1. A method for extracting electromagnetic field of vertically interconnected stacked chips, characterized in that: include: Step S1, establishing a three-dimensional model of the stacked chip through finite element simulation, determining the target position of the electromagnetic field generated by the TSV vertical interconnection coupling in the stacked chip, running the simulation to obtain the electric field strength and magnetic field strength at the target position, and storing the TSV coupling structure parameters and the extracted electric field strength and magnetic field strength as a data set; Step S2, load data from the data set and extract features, use the extracted features to build a feature matrix, select multiple different types of regression models, use the grid search method to tune the hyperparameters of the selected regression models, determine the optimal hyperparameters of each regression model, take the electric field strength and magnetic field strength as the target variables, input the data set into each regression model for training, and 2 The score and MAPE were combined to obtain the best model for electric field strength and the best model for magnetic field strength; Step S3, respectively using the best model of electric field strength and the best model of magnetic field strength to predict the electric field strength and the magnetic field strength, comparing the predicted results with the electric field strength and the magnetic field strength of the target position obtained by simulation, and calculating whether the error meets the requirement.

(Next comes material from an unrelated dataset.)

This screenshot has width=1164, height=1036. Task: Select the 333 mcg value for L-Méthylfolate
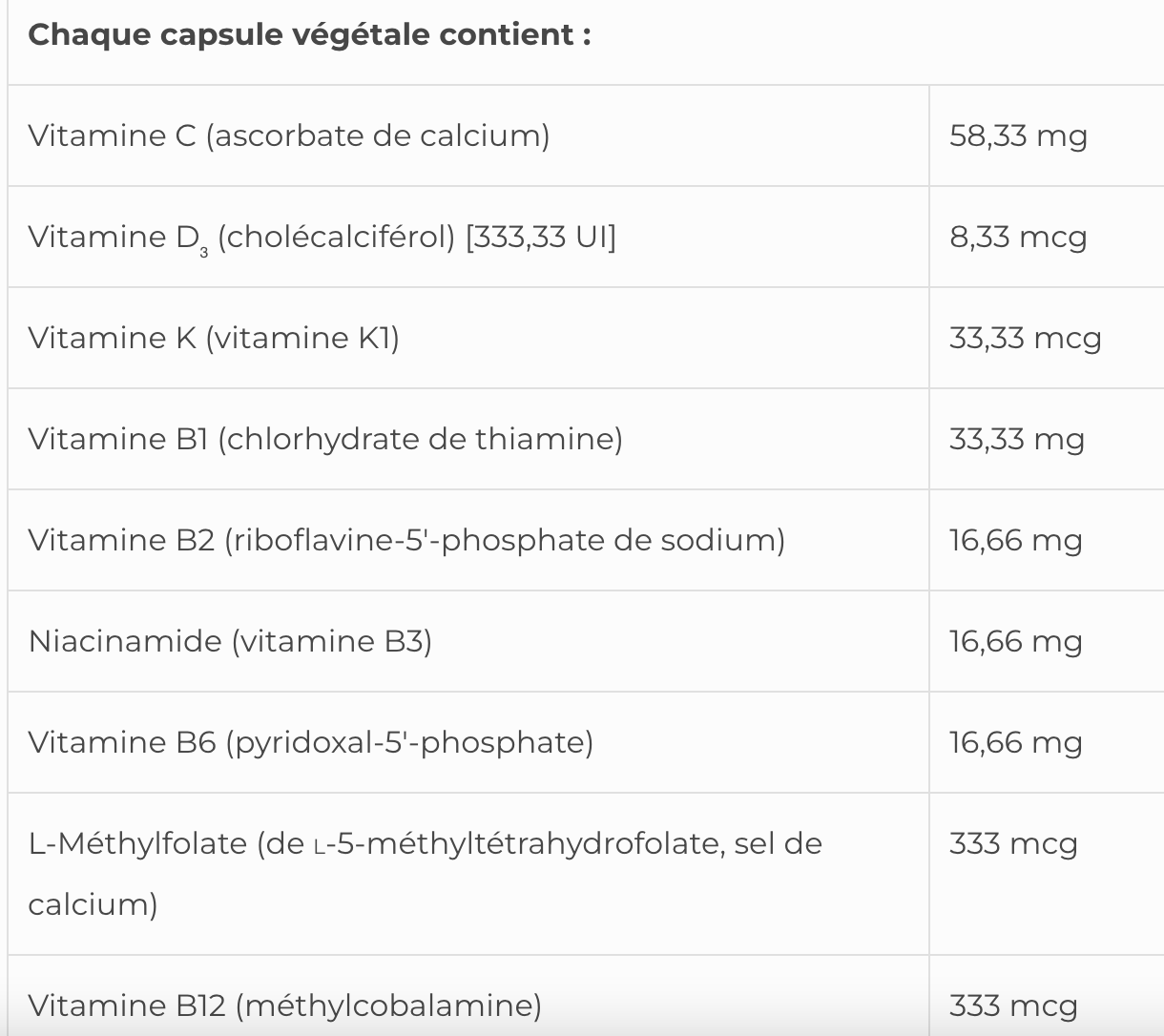point(1012,843)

If not, return to step S2 until the error requirement is met; Step S4, inputting the TSV coupling structure parameters of the stacked chip to be tested, and using the optimal model of electric field strength and the optimal model of magnetic field strength to output the electric field strength and magnetic field strength at the target position.

2. The method according to claim 1, characterized in that TSV vertical interconnect coupling includes TSV coupling between core particles in the same layer, TSV coupling between core particles in different layers, coupling between TSV and RDL, and coupling between metal connections of TSV and RDL.

3. The method according to claim 1 or 2, characterized in that The features include original features, interactive features and square features, wherein the interactive features are features generated by combining the original features in pairs, and the square features are the squares of the original features.

4. The method according to claim 3, characterized in that The original features include the number of coupling vias, distance, frequency, TSV diameter, die thickness, RDL width and length.

5. The method according to claim 1 or 2, characterized in that: The regression models include Ridge regression, Lasso regression, random forest regression, gradient boosting regression and support vector machine.

6. The method according to claim 1 or 2, characterized in that: In step S2, the data set is divided into 5 test sets, and the model is repeatedly trained and verified under different test sets. Negative MAPE is used as the evaluation indicator for each training and verification, and the average value of 5 times is used as the final evaluation indicator of the model. The hyperparameters of the model with the smallest MAPE indicator are taken as the optimal hyperparameters.

7. The method according to claim 1 or 2, characterized in that: In step S3, the key features that affect the change of the electromagnetic field among all the features are used as input variables, and other non-key features are set to constant values, and a fixed data set is set to reduce the model overhead.

8. A computer device comprising a memory, a processor and a computer program stored in the memory, characterized in that: The processor executes the computer program to implement the steps of the method according to any one of claims 1 to 7.

9. A computer-readable storage medium having a computer program stored thereon, characterized in that: When the computer program is executed by a processor, the steps of the method according to any one of claims 1 to 7 are implemented.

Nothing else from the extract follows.